Task instructions: Reproduce the records that follow in full, excluding any picture they contain.

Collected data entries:
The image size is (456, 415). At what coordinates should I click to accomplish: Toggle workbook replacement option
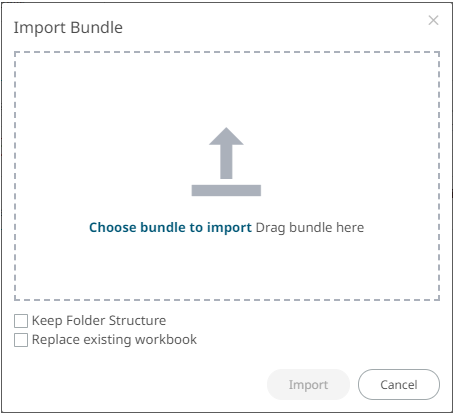tap(21, 340)
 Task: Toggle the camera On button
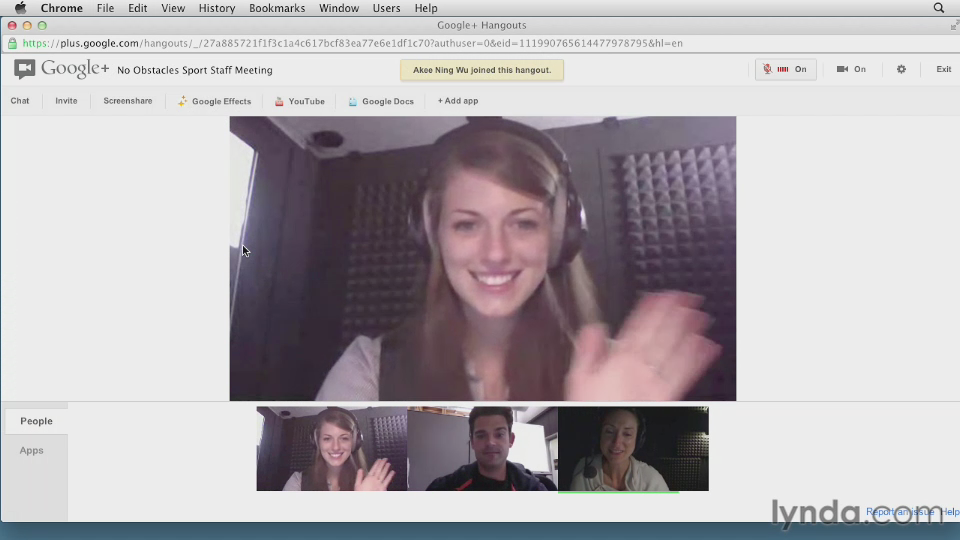click(851, 70)
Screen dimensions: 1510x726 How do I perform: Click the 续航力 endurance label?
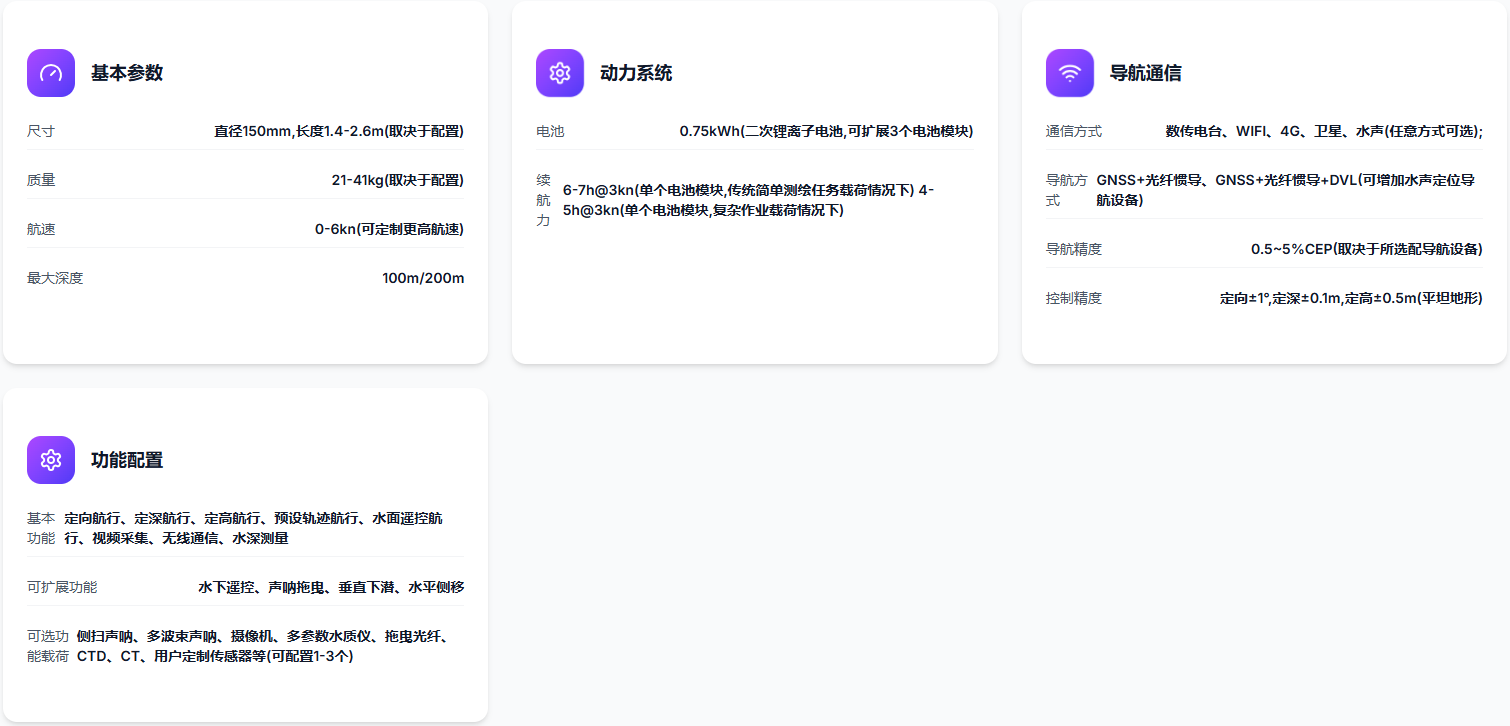click(x=543, y=200)
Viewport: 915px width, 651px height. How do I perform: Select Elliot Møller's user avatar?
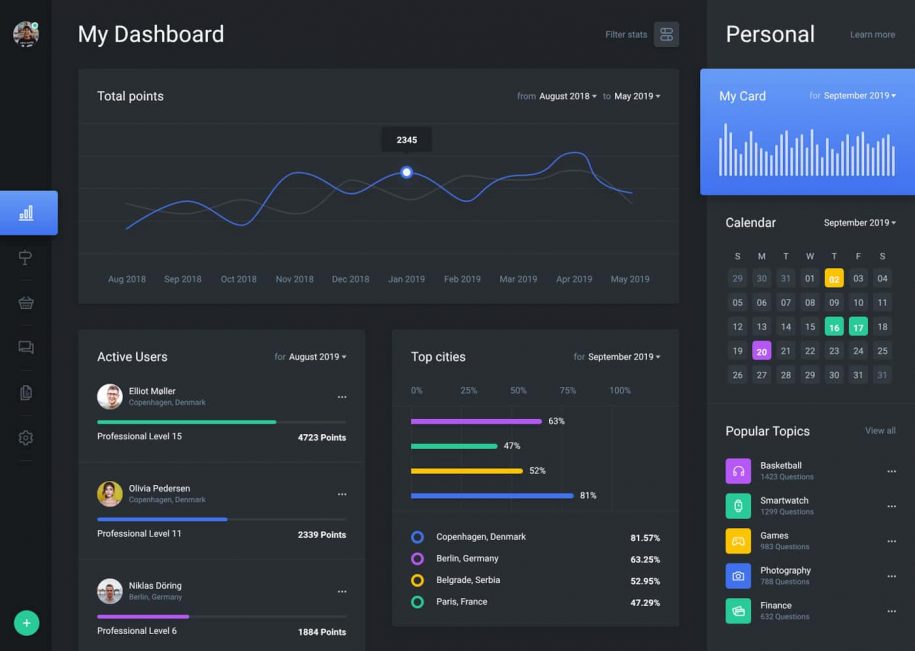coord(110,396)
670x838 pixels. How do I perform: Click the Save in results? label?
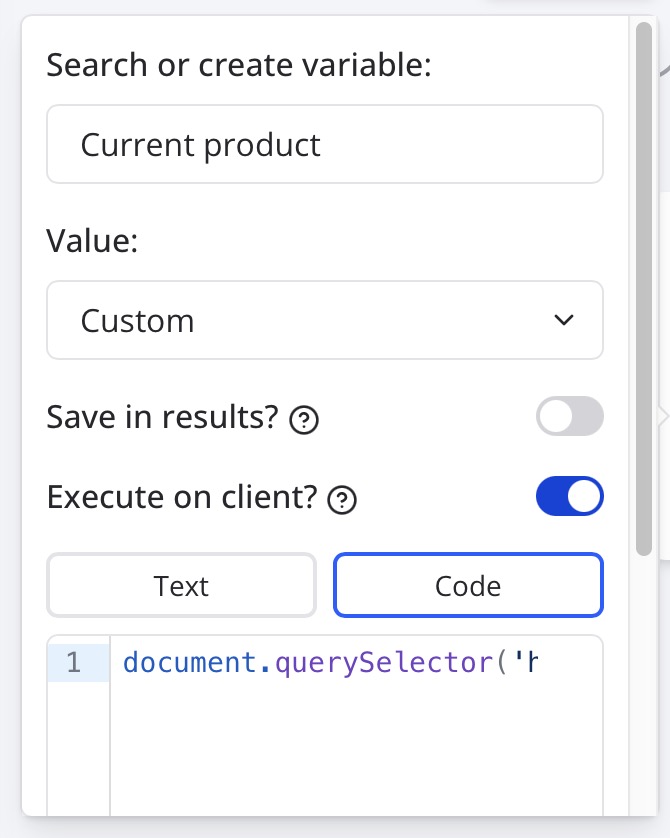(162, 418)
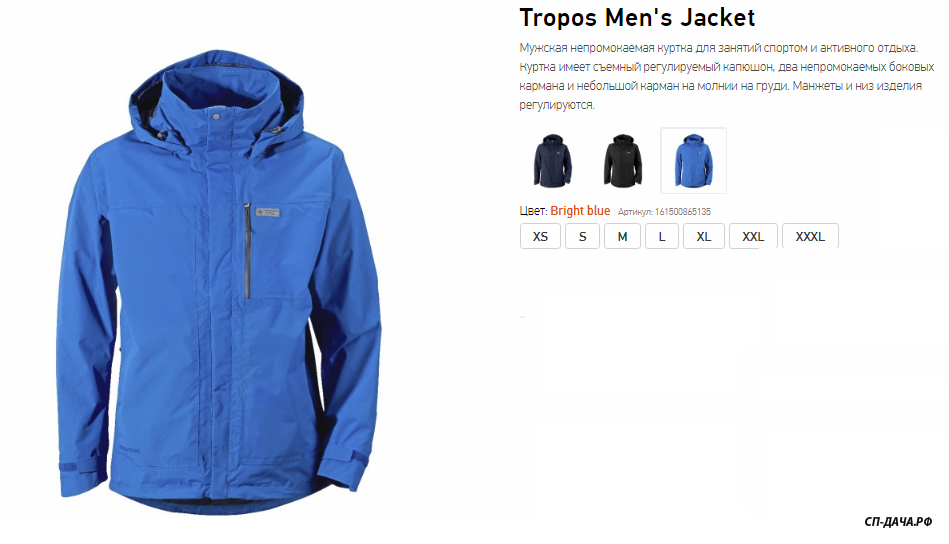The height and width of the screenshot is (544, 949).
Task: Select the black jacket color thumbnail
Action: point(623,161)
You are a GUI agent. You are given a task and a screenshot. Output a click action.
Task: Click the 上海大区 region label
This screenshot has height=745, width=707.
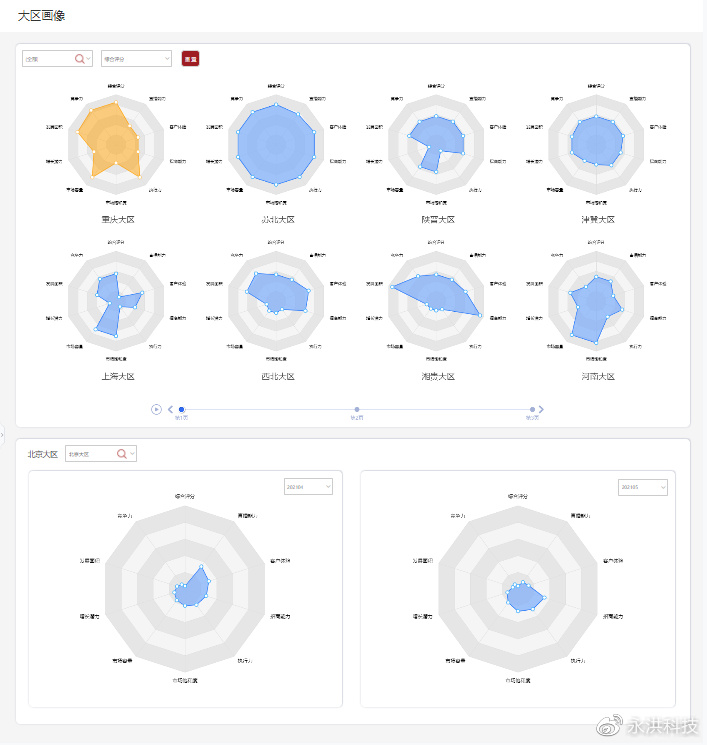(117, 377)
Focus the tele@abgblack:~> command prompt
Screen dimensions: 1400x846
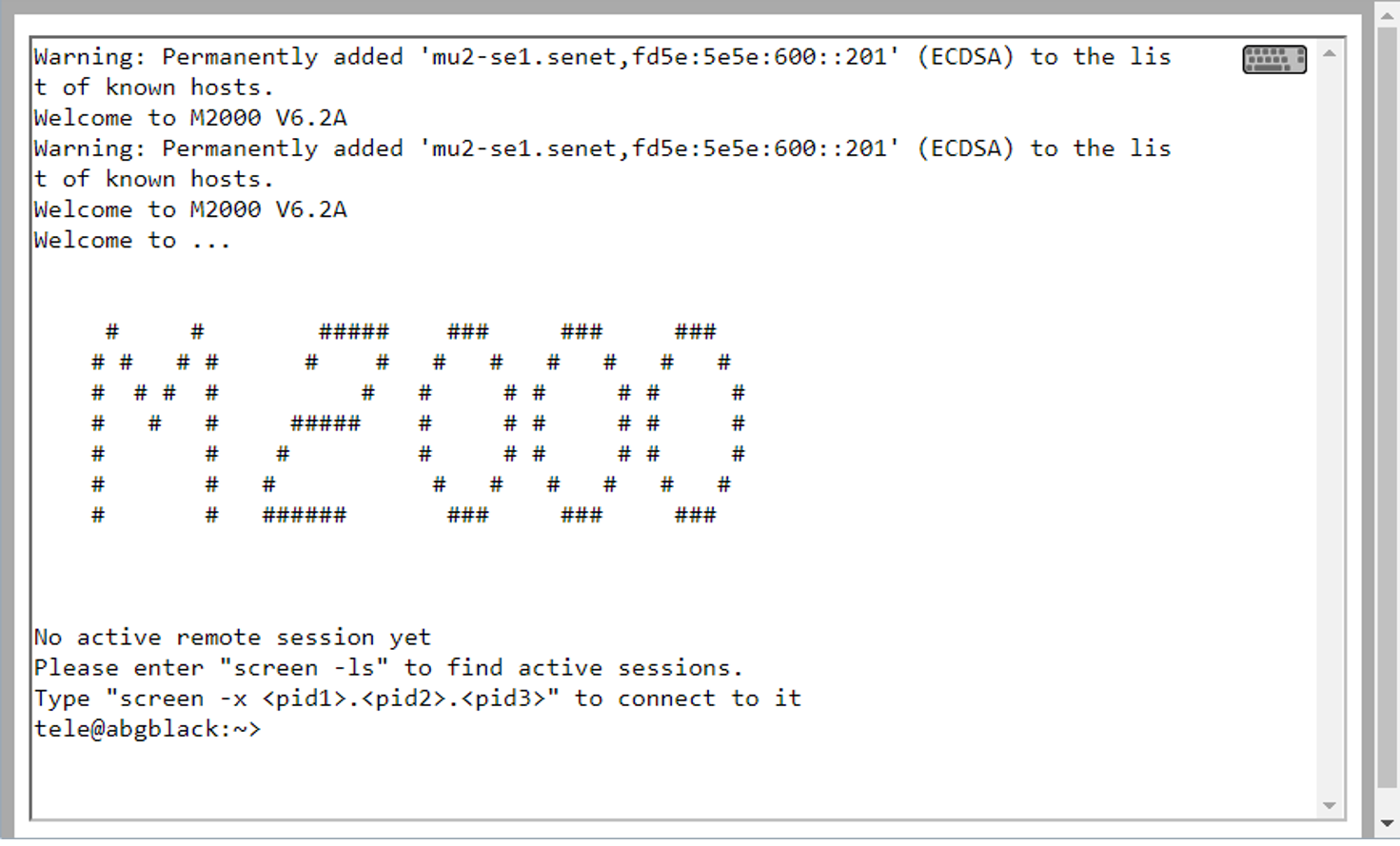pyautogui.click(x=148, y=729)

Task answer:
The image size is (456, 415). At what coordinates should I click to accomplish: Toggle workbook replacement option
tap(21, 340)
 Task: Toggle the camera On button
click(851, 70)
Screen dimensions: 1510x726 How do I perform: Click the 续航力 endurance label?
click(x=543, y=200)
Viewport: 915px width, 651px height. How do I perform: Select Elliot Møller's user avatar?
coord(110,396)
670x838 pixels. How do I perform: Click the Save in results? label?
(162, 418)
The height and width of the screenshot is (544, 949).
Task: Select the black jacket color thumbnail
Action: point(623,161)
You are a GUI agent. You are given a task and a screenshot. Output a click action.
Task: Click the 上海大区 region label
This screenshot has height=745, width=707.
(117, 377)
Focus the tele@abgblack:~> command prompt
Screen dimensions: 1400x846
pyautogui.click(x=148, y=729)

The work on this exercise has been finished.